Das Venediger-Mannl

In Venedig hält der Teufel bekanntlich förmliche Vorlesungen über das Schatzheben (die Schwarze Schule). Seine Schüler sind als Venediger Mannlen in Tirol allgemein bekannt. In ihrem "Bergspiegel" sehen sie auch die verborgensten Goldklumpen, heben dieselben mit leichter Mühe, wickeln dann sich und die gehobenen Reichtümer in ein schwarzes Tuch ein und fliegen mit ihnen pfeilschnell durch die Luft davon nach Venedig. Andere suchen, als Bettelmännlein verkleidet, nachts auf den Alpen im Steingeröll Goldstufen und goldführende Wässerlein und steigen des Morgens dann mit gefüllten Rucksäcken zu Tal.

Zu einem Bauern in Nauders, der auf einem einsamen Hofe war, kam alljährlich im Juni ein Venediger, der stets die Tracht der Talbewohner trug. Die Bauersleute und die Kinder freuten sich immer auf seine Ankunft, denn er brachte den Kindern oft schöne Spielsachen und bezahlte während der 14 Tage oder 3 Wochen, die er sich dort aufhielt, das Essen und was er sonst brauchte, sehr gut. Täglich mehrmals ging er zum nahen Bächlein, in welchem er "Plederl" (kleine Rinnen) angebracht hatte. Den Knecht wunderte es endlich, was dort der Venediger zu tun habe. Er schlich ihm einmal nach und sah, wie der Venediger Goldsand unter dem "Plederl" hervornahm und ihn an der Sonne trocknete. Da dachte sich der Knecht, das könne nichts Rechtes sein und sagte es dem Bauern. Als der Venediger das nächste Jahr wieder kam, fand er keinen Goldsand mehr und kam von nun ab nie mehr wieder.

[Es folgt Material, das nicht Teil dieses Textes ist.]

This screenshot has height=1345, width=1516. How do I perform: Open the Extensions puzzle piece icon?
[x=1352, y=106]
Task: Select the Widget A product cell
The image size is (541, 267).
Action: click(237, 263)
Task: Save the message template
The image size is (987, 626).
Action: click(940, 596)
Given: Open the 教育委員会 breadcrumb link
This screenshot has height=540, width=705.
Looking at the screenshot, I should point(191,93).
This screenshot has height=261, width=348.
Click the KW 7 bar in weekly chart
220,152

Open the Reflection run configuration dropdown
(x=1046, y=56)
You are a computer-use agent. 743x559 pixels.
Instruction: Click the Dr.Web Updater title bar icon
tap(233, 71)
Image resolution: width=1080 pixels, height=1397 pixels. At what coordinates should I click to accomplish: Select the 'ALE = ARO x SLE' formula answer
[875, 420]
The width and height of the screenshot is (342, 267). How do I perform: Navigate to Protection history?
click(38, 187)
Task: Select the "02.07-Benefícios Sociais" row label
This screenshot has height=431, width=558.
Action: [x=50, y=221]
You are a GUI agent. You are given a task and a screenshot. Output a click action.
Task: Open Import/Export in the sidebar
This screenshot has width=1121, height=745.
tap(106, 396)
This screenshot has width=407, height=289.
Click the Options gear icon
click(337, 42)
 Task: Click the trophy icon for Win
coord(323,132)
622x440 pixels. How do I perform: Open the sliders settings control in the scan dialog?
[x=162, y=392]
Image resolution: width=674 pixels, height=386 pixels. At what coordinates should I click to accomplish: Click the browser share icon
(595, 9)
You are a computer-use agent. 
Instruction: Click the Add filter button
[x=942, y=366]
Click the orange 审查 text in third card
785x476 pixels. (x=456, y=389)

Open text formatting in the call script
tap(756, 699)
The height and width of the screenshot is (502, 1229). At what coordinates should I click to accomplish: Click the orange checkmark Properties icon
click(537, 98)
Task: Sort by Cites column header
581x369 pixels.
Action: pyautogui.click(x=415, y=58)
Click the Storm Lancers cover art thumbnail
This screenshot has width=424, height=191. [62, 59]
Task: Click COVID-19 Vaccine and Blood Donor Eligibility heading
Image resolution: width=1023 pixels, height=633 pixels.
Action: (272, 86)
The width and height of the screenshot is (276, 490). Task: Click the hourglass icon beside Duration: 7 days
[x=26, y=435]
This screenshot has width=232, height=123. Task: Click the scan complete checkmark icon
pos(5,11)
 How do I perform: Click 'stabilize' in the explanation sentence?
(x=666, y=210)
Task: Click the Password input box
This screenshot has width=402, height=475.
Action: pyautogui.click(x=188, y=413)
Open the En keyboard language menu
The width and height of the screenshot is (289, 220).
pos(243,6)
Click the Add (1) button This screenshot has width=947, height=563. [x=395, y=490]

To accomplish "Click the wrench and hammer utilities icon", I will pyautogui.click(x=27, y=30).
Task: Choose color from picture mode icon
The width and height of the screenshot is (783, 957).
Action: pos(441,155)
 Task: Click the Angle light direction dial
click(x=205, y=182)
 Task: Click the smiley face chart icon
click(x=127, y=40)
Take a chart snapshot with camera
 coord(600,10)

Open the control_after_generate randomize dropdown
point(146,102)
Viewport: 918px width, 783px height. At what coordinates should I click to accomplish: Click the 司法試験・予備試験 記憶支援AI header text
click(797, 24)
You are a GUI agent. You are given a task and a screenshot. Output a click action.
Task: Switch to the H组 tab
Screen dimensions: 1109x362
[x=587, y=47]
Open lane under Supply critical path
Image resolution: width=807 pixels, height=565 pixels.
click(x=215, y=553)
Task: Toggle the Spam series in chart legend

Nach längerer Zeit kam der Bauer als Viehhändler einmal nach Venedig. Wie er über den Markusplatz ging und das Gewimmel von Herren und Frauen betrachtete, redete ihn plötzlich ein überaus reich gekleideter Herr an und fragte den Bauer, ob er ihn denn gar nicht mehr kenne. Vor lauter Pracht kannte der Bauer den Venediger nicht mehr. Letzterer gab sich nun zu erkennen, führte ihn in seinen Palast und bewirtete ihn dort fürstlich. Bevor der Bauer Abschied nahm, gab er ihm noch Spielsachen für seine Kinder mit.

Quelle: Dr. Hermann v. Tschiggfrey, Nauders am Reschen-Scheideck, Tirol, Innsbruck 1932, S. 45.